My feeling is that the real challenge in creating good-quality
archetypes is in getting the general structure correct, in particular,
accounting for the differing layers of granularity that might be
required by different clinical groups. i.e the challenge is in
designing the shape of the archetype, to allow for expansion as new,
more detailed requirements emerge alongside simpler representations.
Deciding the data types at the leaf nodes is comparatively easy.
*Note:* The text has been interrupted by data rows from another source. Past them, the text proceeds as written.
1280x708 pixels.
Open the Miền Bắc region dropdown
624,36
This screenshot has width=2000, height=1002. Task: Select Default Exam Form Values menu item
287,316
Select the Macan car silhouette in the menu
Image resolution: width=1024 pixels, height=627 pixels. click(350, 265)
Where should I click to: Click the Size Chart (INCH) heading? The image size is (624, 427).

Mindmaps are a great way of brainstorming a constrained clinical
concept when working with a group of clinicians who have minimal
openEHR training and possible even less interest! They allow people to
be expansive about requirements and allow the modeller to quickly
refactor the shape of the initial model into a series of achetypes. It
is then fairly easy to express this as a formal archetype via one of
the editors but it would save a great deal of typing and clicking if
we could import the 'untyped' Mindmap into the editor as a set of
Text and Cluster nodes ,then refactor these nodes to more appropriate
Entry types.

Cheers,

Ian

So a creating valid archetype with a mindmap-tool seems to me
impossible. Or are you talking about mindmap-tools which are aware of
the reference model? Are the not capapble of writing ADL?
I am very interested in the tools you talk about.

Dr Ian McNicoll
office / fax +44(0)141 560 4657
mobile +44 (0)775 209 7859
skype ianmcnicoll
ian@mcmi.co.uk

Clinical Analyst - Ocean Informatics ian.mcnicoll@oceaninformatics.com

Consultant - IRIS GP Accounts ian@gpacc.co.uk

Member of BCS Primary Health Care Specialist Group – www.phcsg.org

Ian, you are right, it is a good thing if clinicians can contribute in creating archetypes, this should be one of the goals.
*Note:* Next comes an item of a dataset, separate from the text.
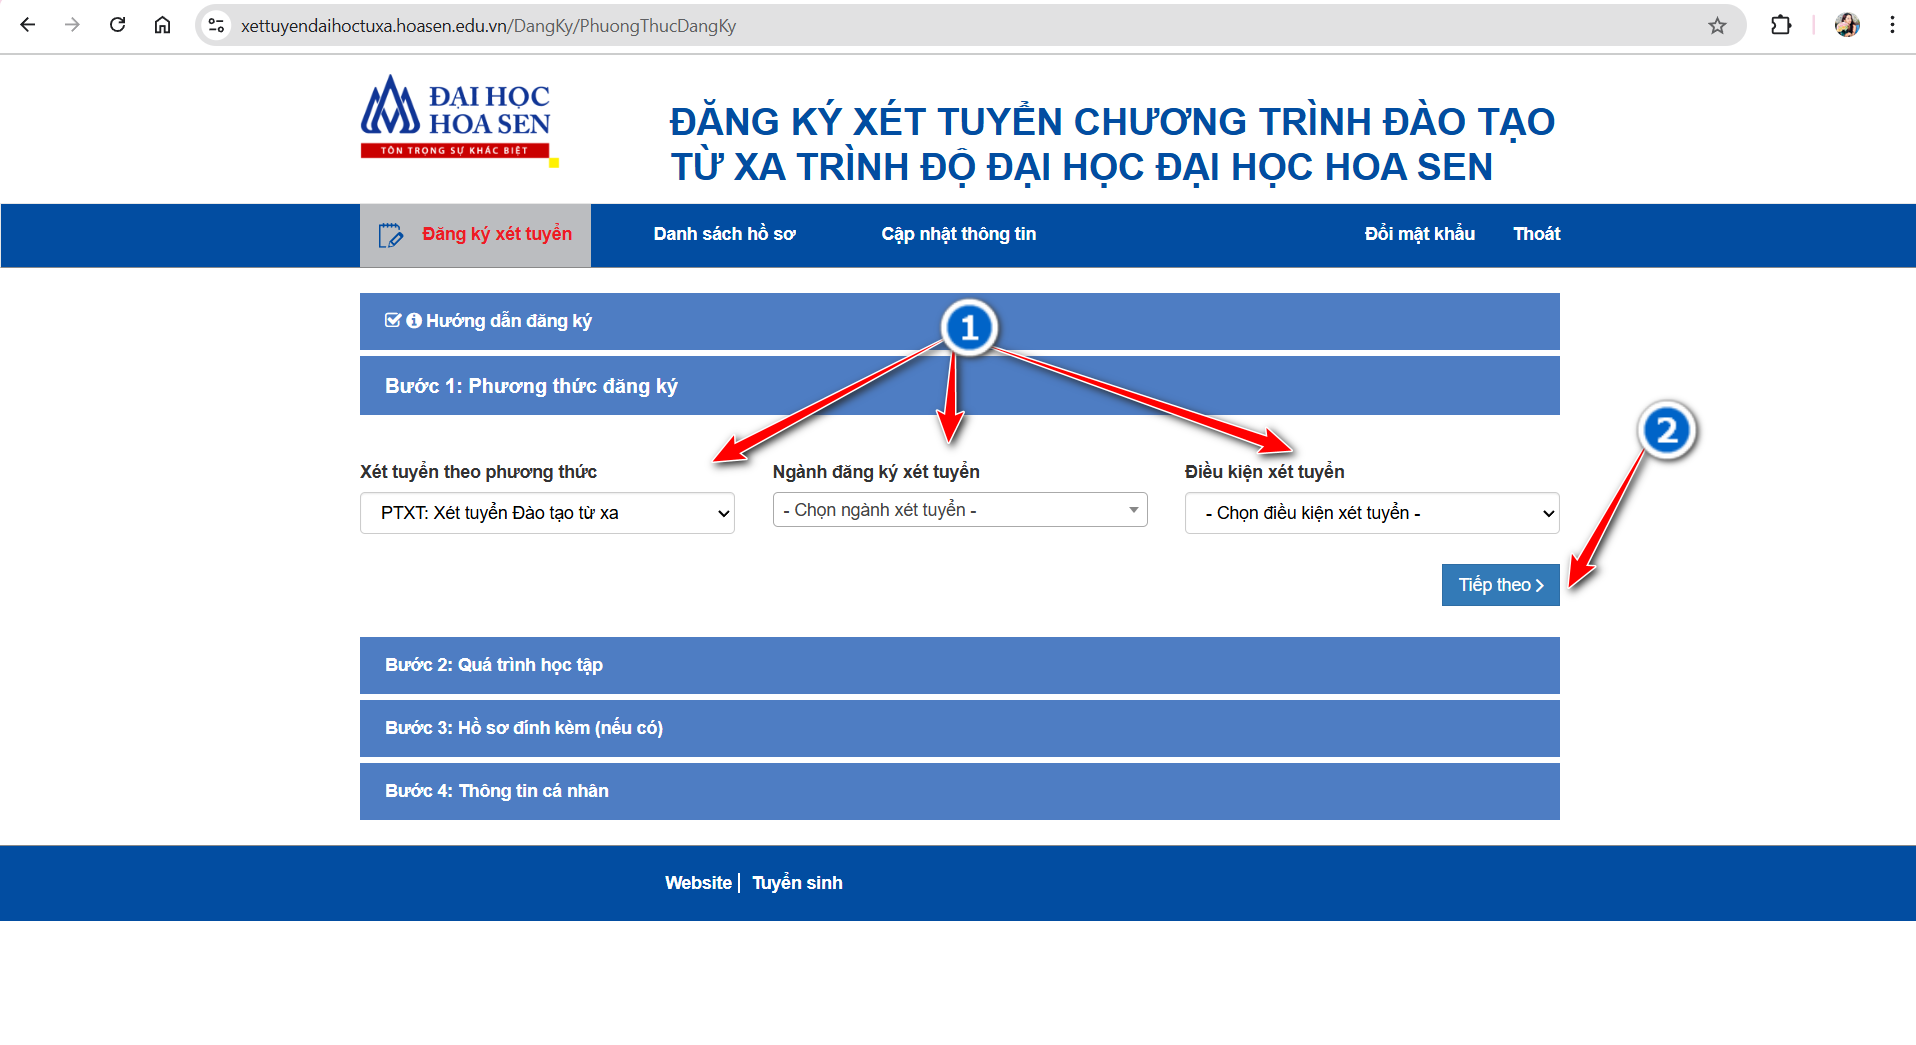Click the browser back arrow icon
The width and height of the screenshot is (1916, 1045).
28,25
But at this moment, this is not posible, for the clinicians I know.

A mindmap tool would be a good addition to the openehr-tooling. Maybe I create it later on, next year or so. It may be not too hard, there is already a lot of example-code for the needed parts.

The point of this discussion is, however, also look at the subject of the thread, does XML have added value above ADL for archetypes.
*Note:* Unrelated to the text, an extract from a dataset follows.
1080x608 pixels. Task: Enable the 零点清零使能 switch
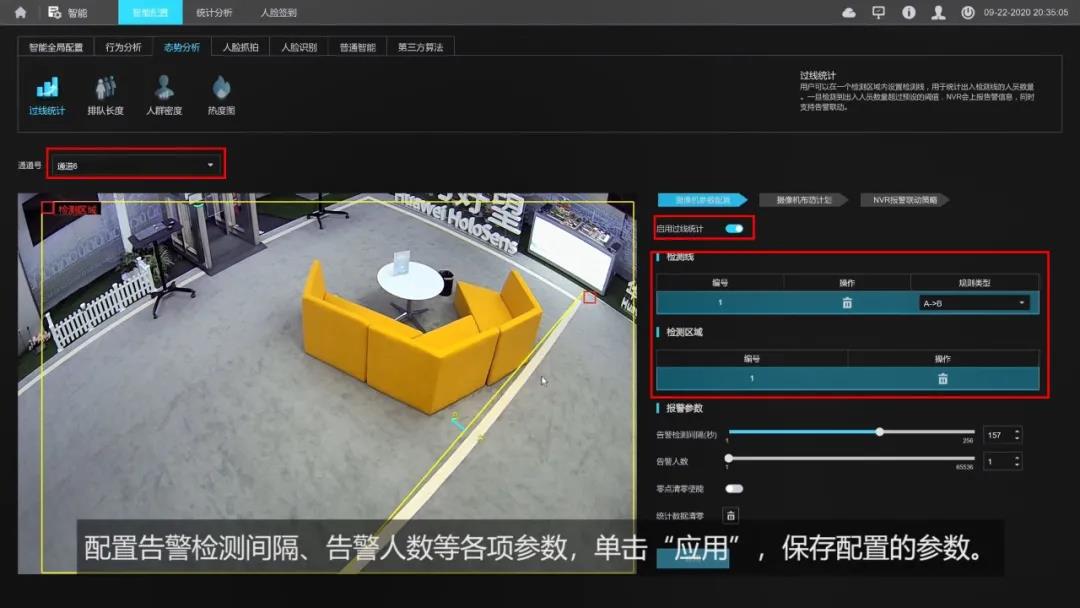(734, 488)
In both XML and ADL is it possible to express the reference model.

It seems to me very easy to switch from ADL to XML and back. The code for this is maybe ready, or can be build in short period, f.e. based on the ADL-parser and ADL-Serializer from Rong

Maybe there is something which cannot be cexpressed in one of another, but I am not aware of that.

So what would be the added value then, in this matter, of XML?

Bert

Don’t get me wrong.

XML is only one pice of he puzzle.
Important? Yes!
It is an important transport mechanism.
But what problems do we have to solve in the XML-space?

It is an important transport mechanism for which there are many tools.
But it is not the only one or the best one.

The MindMap conversion is intriguing.
Do not forget producing a MindMap is like the mathematical operation of the Derivation performed on a function.
One looses important information.
Integration of the Derivative does bring back the original function.

In other words a lot of knowledge has to be added to the MindMap and hidden from the user in order to make that happen.
Normal MindMap tools will not be able to handle that, because they were not designed to to that.
A project like this entails to the design and production of a new Archetype Tool.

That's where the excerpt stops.